GRUB_DISABLE_LINUX_UUID=true
GRUB_GFXPAYLOAD_LINUX=text

References:
https://askubuntu.com/questions/879888/how-do-i-update-kernel-to-the-latest-mainline-version
https://askubuntu.com/questions/119080/how-to-update-kernel-to-the-latest-mainline-version-without-any-distro-upgrade

zx1986 on 6 Sep 2018

Just noting that 10.0.0.0/24 is an invalid subnet. The first valid subnet within the 10.0.0.0/8 (Class A) network, now sliced with a /24 subnet mask is... 10.0.1.0/24. You have to throw away the top/bottom on the network side just like you do for the top/bottom for the host side of that bitmask. For the same reason, 10.255.255.0/24 is also invalid.
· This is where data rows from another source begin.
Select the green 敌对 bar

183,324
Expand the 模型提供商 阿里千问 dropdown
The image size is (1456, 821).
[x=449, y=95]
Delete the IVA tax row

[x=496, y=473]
For any given subnet mask there are 2^x - 2 subnets and 2^x - 2 hosts

...where x is the number of bits on that side of the mask. So for /24 that's 24 on the network side and 8 on the host side making 16777214 subnets and 254 hosts. Note the "- 2" part of that calculation on the network side of the bitmask. That means that you have to throw away (you can't issue) those since they mean something to the transport layer of tcp/ip, in this case.

This should make sense to anyone who already knows that you similarly can't bind any 10.x.y.0/24 and 10.x.y.255/24 addresses since they already mean something.